Estimating population parameters in a threatened arctic fox population using molecular tracking and traditional field methods

Authors


Correspondence
Karin Norén, Department of Zoology, Stockholm University, 106 91 Stockholm, Sweden.
Email: karin.noren@zoologi.su.se

Abstract

Comprehensive population parameter data are useful for assessing effective conservation actions. The Fennoscandian arctic fox Alopex lagopus is critically endangered and the population size is estimated at 120 individuals that are fragmented into four isolated populations. Here, we use molecular tracking and visual observations to estimate population size and survival in one of the populations on the Swedish mountain tundra during a year of low food availability.

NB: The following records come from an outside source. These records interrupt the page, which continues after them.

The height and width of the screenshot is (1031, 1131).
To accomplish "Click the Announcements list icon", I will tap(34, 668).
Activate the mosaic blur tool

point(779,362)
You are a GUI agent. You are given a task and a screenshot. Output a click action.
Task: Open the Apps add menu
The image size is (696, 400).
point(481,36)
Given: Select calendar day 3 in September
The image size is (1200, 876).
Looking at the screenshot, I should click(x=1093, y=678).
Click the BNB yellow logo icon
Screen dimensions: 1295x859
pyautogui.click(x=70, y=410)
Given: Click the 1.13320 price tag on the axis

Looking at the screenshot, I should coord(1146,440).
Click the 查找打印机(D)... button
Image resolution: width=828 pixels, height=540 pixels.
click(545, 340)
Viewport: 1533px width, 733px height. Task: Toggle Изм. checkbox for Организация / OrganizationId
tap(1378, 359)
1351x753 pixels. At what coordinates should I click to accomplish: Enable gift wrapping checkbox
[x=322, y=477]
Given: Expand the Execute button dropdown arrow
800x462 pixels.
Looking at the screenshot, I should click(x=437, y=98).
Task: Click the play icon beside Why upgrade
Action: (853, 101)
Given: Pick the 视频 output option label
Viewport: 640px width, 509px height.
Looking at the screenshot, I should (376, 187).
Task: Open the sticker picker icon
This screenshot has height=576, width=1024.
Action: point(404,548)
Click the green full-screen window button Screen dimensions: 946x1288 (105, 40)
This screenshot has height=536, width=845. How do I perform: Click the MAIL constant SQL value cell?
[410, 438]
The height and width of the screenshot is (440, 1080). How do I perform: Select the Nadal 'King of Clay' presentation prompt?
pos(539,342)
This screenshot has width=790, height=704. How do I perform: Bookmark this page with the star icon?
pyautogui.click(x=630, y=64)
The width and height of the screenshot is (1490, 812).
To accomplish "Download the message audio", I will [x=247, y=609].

We collected 98 arctic fox faecal samples during the winter of 2006 and recorded visual observations of ear-tagged individuals during the summer of 2005 and 2006. The faecal samples were analysed for variation in nine microsatellite loci and matched to the genetic profiles of previously ear-tagged individuals from 2001 to 2005. During winter 2006, the minimum number alive was 12 individuals using visual observations, 30 using molecular tracking and 36 by combining the datasets. Population size was estimated through mark–recapture for the molecular tracking and visual observation datasets and through rarefaction analyses for molecular tracking data. The mark–recapture estimate for visual observations was uninformative due to the large confidence interval (CI) (i.e. 6–212 individuals). Based on the molecular tracking dataset combined with the minimum number alive for visual observations and molecular tracking, we concluded a consensus population size of 36–55 individuals. We also estimated the age-specific finite survival rate during 1 year (July 2005 to July 2006) by combining molecular tracking with visual observations. Juvenile survival on a yearly basis was 0.08 (95% CI 0.02–0.18) while adults had a survival of 0.59 (95% CI 0.39–0.82). Juveniles displayed a lower survival than the adults during autumn (P<0.01) whereas no age-specific survival difference during spring was found. The risk of negative effects due to the small population size and low juvenile survival is accordingly considerable.